# lol PPro Ebay auction, really???



## Captobvious (Feb 18, 2013)

http://www.ebay.com/itm/9-CPU-PROCE...217?pt=LH_DefaultDomain_0&hash=item4170b8faa1

Best guess is this is only worth about $140 currently.... over $200 on ebay. Is anyone else confused? /facepalm


----------



## macfixer01 (Feb 18, 2013)

That's a typical gold scrap auction on Ebay unfortunately. Mostly amateurs bidding on what they think it could be worth without knowing. If you go by the generally accepted estimate of 0.4 to 0.5 Grams of gold per Pentium Pro, then the gold value could be somewhere between $183 and $229. Even in the best case though there's still the labor and chemical costs to consider. At least they're not paying shipping on top of that!


----------



## Captobvious (Feb 18, 2013)

macfixer01 said:


> That's a typical gold scrap auction on Ebay unfortunately. Mostly amateurs bidding on what they think it could be worth without knowing. If you go by the generally accepted estimate of 0.4 to 0.5 Grams of gold per Pentium Pro, then the gold value could be somewhere between $183 and $229. Even in the best case though there's still the labor and chemical costs to consider. At least they're not paying shipping on top of that!

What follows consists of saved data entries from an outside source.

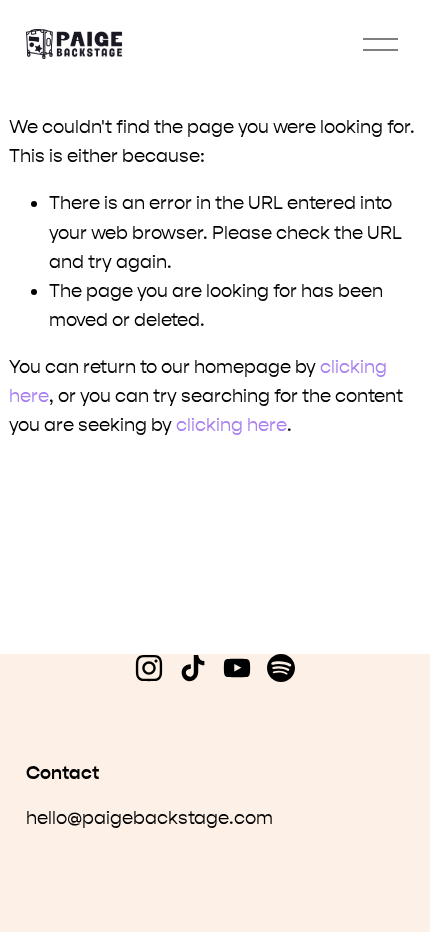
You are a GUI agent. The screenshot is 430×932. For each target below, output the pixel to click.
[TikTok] (193, 668)
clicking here (231, 425)
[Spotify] (281, 668)
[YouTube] (237, 668)
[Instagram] (149, 668)
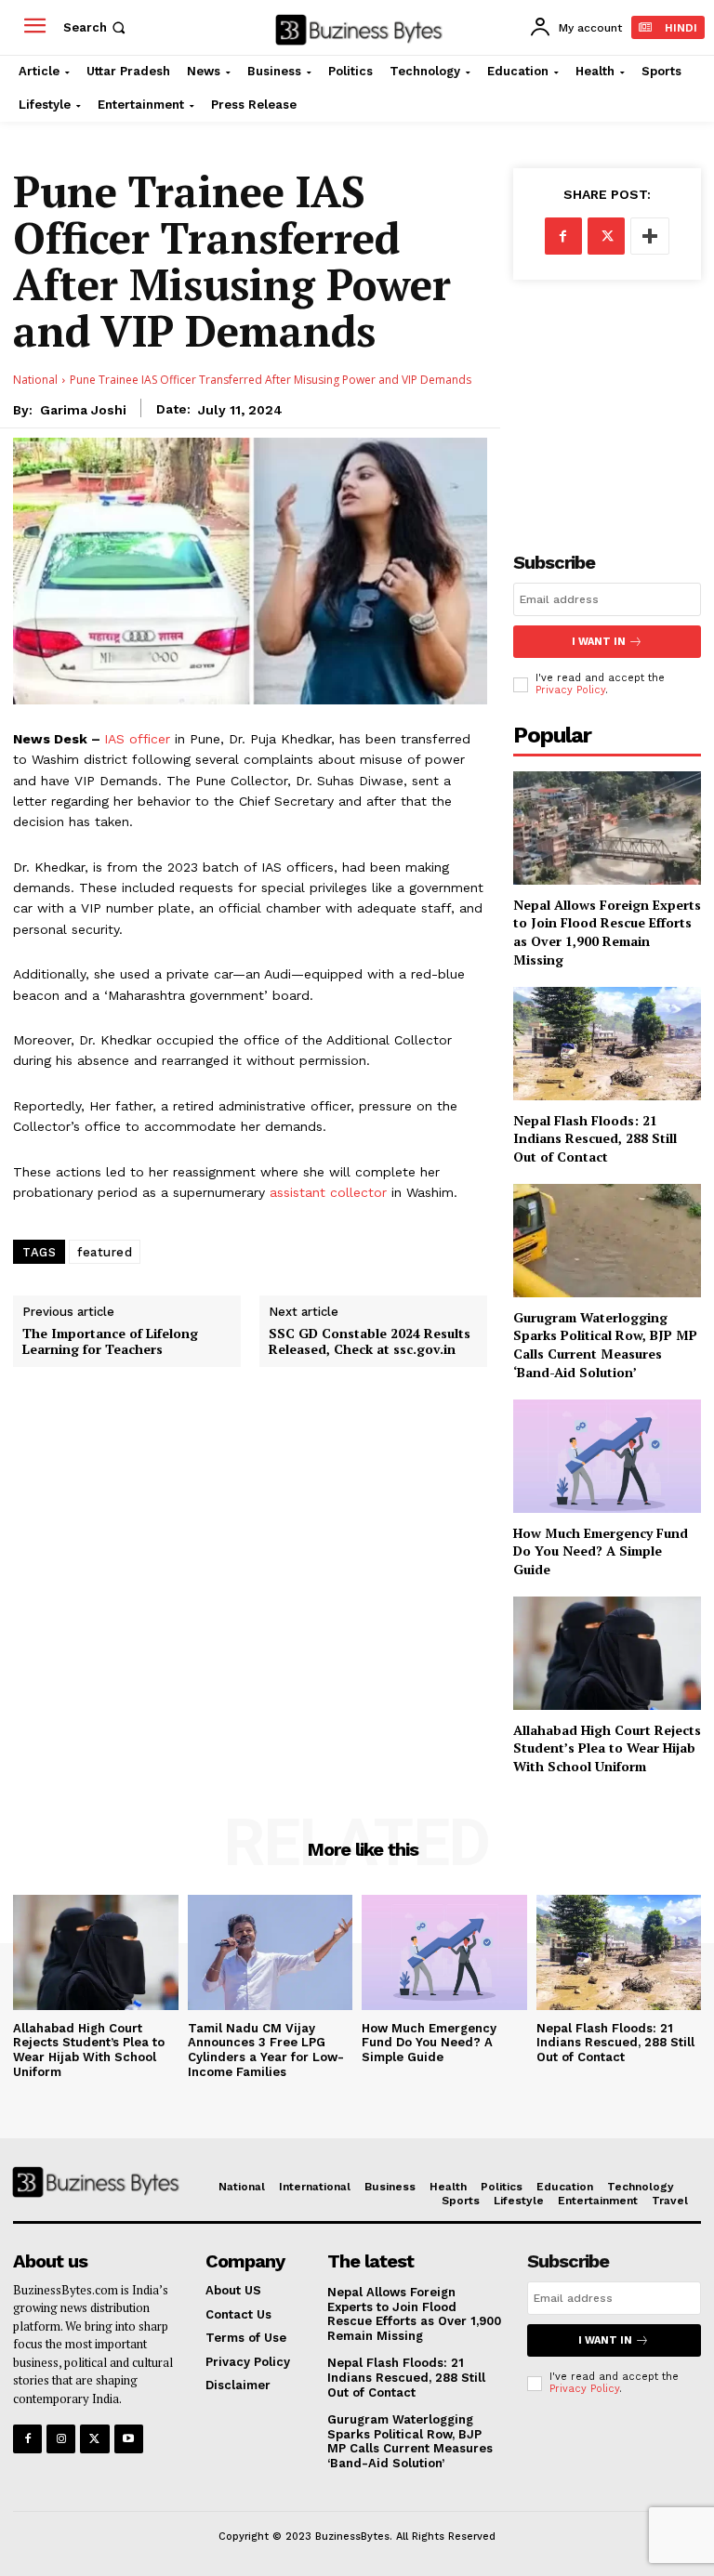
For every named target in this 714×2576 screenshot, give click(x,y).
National (35, 380)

Yeah I would rather err on the side of caution with PPro and just go with the generally accepted 0.3 gram estimate across the board, but that's me


----------



## necromancer (Feb 18, 2013)

30.55 each, wow & double wow


----------



## masonwebb (Apr 17, 2013)

I really hope to come by some cpu's from scrapping lol. I think i'll just sell them on eBay!


----------